Primary pulmonary hypertension: Immunogenetic response to high-mobility group (HMG) proteins and histone

HLA class II alleles (DNA typing) and antibodies to HMG-1,2, 14, 17 proteins and H1 histone were determined in three predominantly Caucasian groups of patients with pulmonary hypertension (PHT). Forty-four adults had primary pulmonary hypertension (PPH), 42 children had PPH, and 41 children had PHT associated with anatomically large congenital pulmonary to systemic shunts (PHT + shunt). The HLA class II alleles in the Caucasian patients were compared with those of 51 healthy Caucasian controls.
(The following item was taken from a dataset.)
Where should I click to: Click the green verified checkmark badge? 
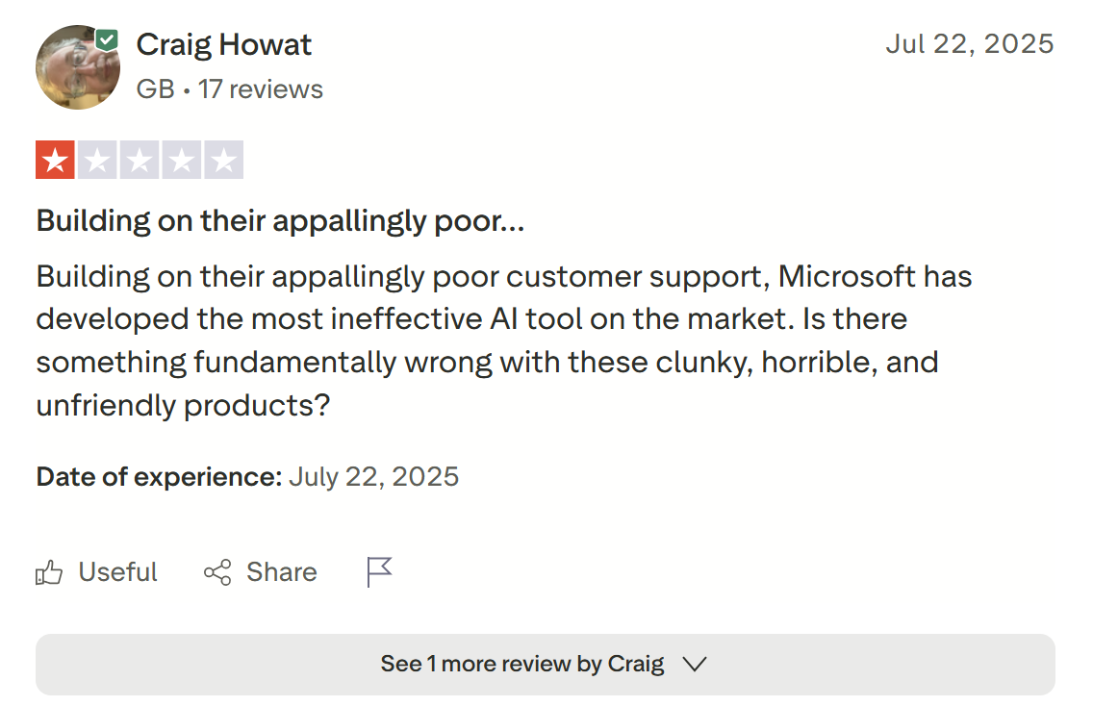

Eight (18%) of 44 sera from adults with PPH bound HMG-14 and 23 (52%) bound H1. None of 42 sera from children with PPH bound either HMG-14/17 or HMG-1/2, whereas four (10%) bound H1. In the PHT + shunt group of 41 children, two (5%) bound HMG-14, one (3%) bound HMG-17, four (10%) bound HMG-1 and/or HMG-2, and six (15%) bound H1. Among the 12 HMG antibody-positive patients, HLA-DQ6 was present in nine of 10 HLA typed patients (six PPH adults and three PHT + shunt children), seven of whom had antibodies to HMG-14 and one to HMG-17. The 100% frequency of HLA-DQ6 in seven Caucasian patients with antibodies to HMG-14/17 was statistically significant when compared with the 41% frequency of -DQ6 present in 51 healthy Caucasian controls (pc=0.027, pc=Bonferroni correction, OR = 21.3). In contrast, when compared with controls, 25 patients with PPH and anti-HI antibodies (21 adults and four children) had increased frequencies of HLA-DQ7 and -DR5 (60% versus 29%, P = 0.010, OR = 3.6 and 48% versus 22%, P = 0.018, OR = 3.4), which were not significant after correction. In essence, antibodies to HMG-14 and to HI proteins were present predominantly in adults with PPH, suggesting that the pattern of response to HMG-14/17 was similar to that previously reported in systemic lupus erythematosus (SLE) and drug-induced autoimmunity. This is the first report of an association between autoantibodies directed against HMG and H1 with immunogenetic markers. These data suggest that a subset of patients with PPH may have an autoimmune disease.